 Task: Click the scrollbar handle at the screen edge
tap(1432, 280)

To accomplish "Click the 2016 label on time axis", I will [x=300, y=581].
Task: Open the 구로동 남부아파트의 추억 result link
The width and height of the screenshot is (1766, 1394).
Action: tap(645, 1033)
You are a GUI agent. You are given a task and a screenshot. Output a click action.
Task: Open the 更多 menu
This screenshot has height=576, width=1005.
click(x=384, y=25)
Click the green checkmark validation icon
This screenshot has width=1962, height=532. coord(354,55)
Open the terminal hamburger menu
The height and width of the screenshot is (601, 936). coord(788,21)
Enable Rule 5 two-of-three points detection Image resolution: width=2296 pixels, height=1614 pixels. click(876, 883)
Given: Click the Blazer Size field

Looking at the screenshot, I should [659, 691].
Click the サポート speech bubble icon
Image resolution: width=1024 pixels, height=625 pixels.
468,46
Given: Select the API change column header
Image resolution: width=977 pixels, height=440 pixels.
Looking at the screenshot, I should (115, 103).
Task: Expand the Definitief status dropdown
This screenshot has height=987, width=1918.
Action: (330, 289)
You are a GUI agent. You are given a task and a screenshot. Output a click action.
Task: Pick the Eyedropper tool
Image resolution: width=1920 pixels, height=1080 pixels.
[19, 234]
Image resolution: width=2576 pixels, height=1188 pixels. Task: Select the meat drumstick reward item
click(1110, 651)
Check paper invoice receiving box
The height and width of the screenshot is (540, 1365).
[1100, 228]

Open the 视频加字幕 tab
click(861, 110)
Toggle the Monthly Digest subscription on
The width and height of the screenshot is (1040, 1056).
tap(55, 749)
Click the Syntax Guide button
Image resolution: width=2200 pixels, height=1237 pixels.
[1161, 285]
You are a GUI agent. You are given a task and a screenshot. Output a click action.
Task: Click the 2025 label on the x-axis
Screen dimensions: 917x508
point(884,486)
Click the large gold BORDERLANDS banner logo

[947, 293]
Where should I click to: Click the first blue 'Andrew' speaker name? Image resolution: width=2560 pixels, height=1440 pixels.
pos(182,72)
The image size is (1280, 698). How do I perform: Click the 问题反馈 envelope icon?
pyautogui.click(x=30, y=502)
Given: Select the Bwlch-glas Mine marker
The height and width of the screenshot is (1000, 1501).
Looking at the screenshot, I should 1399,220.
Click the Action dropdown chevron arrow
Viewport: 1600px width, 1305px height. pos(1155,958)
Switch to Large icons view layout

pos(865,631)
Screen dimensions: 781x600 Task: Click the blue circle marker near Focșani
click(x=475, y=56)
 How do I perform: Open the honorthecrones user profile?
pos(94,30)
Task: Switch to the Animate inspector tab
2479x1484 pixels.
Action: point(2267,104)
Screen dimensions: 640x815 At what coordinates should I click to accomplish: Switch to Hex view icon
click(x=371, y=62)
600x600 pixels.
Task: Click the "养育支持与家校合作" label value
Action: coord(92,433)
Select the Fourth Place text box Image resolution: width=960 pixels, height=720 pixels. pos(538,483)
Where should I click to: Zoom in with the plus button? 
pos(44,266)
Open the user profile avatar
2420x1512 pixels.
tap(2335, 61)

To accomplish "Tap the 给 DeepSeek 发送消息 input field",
_ _ _
◆ What you have to do: Can you reproduce every one of the items above word for word, without changing a single character?

◆ Task output:
 Task: Click the scrollbar handle at the screen edge
tap(1432, 280)

To accomplish "Click the 2016 label on time axis", I will [x=300, y=581].
Task: Open the 구로동 남부아파트의 추억 result link
The width and height of the screenshot is (1766, 1394).
Action: tap(645, 1033)
You are a GUI agent. You are given a task and a screenshot. Output a click action.
Task: Open the 更多 menu
This screenshot has height=576, width=1005.
click(x=384, y=25)
Click the green checkmark validation icon
This screenshot has width=1962, height=532. coord(354,55)
Open the terminal hamburger menu
The height and width of the screenshot is (601, 936). coord(788,21)
Enable Rule 5 two-of-three points detection Image resolution: width=2296 pixels, height=1614 pixels. click(876, 883)
Given: Click the Blazer Size field

Looking at the screenshot, I should [659, 691].
Click the サポート speech bubble icon
Image resolution: width=1024 pixels, height=625 pixels.
468,46
Given: Select the API change column header
Image resolution: width=977 pixels, height=440 pixels.
Looking at the screenshot, I should (115, 103).
Task: Expand the Definitief status dropdown
This screenshot has height=987, width=1918.
Action: (330, 289)
You are a GUI agent. You are given a task and a screenshot. Output a click action.
Task: Pick the Eyedropper tool
Image resolution: width=1920 pixels, height=1080 pixels.
[19, 234]
Image resolution: width=2576 pixels, height=1188 pixels. Task: Select the meat drumstick reward item
click(1110, 651)
Check paper invoice receiving box
The height and width of the screenshot is (540, 1365).
[1100, 228]

Open the 视频加字幕 tab
click(861, 110)
Toggle the Monthly Digest subscription on
The width and height of the screenshot is (1040, 1056).
tap(55, 749)
Click the Syntax Guide button
Image resolution: width=2200 pixels, height=1237 pixels.
[1161, 285]
You are a GUI agent. You are given a task and a screenshot. Output a click action.
Task: Click the 2025 label on the x-axis
Screen dimensions: 917x508
point(884,486)
Click the large gold BORDERLANDS banner logo

[947, 293]
Where should I click to: Click the first blue 'Andrew' speaker name? Image resolution: width=2560 pixels, height=1440 pixels.
pos(182,72)
The image size is (1280, 698). How do I perform: Click the 问题反馈 envelope icon?
pyautogui.click(x=30, y=502)
Given: Select the Bwlch-glas Mine marker
The height and width of the screenshot is (1000, 1501).
Looking at the screenshot, I should 1399,220.
Click the Action dropdown chevron arrow
Viewport: 1600px width, 1305px height. pos(1155,958)
Switch to Large icons view layout

pos(865,631)
Screen dimensions: 781x600 Task: Click the blue circle marker near Focșani
click(x=475, y=56)
 How do I perform: Open the honorthecrones user profile?
pos(94,30)
Task: Switch to the Animate inspector tab
2479x1484 pixels.
Action: point(2267,104)
Screen dimensions: 640x815 At what coordinates should I click to accomplish: Switch to Hex view icon
click(x=371, y=62)
600x600 pixels.
Task: Click the "养育支持与家校合作" label value
Action: coord(92,433)
Select the Fourth Place text box Image resolution: width=960 pixels, height=720 pixels. pos(538,483)
Where should I click to: Zoom in with the plus button? 
pos(44,266)
Open the user profile avatar
2420x1512 pixels.
tap(2335, 61)

To accomplish "Tap the 给 DeepSeek 发送消息 input field",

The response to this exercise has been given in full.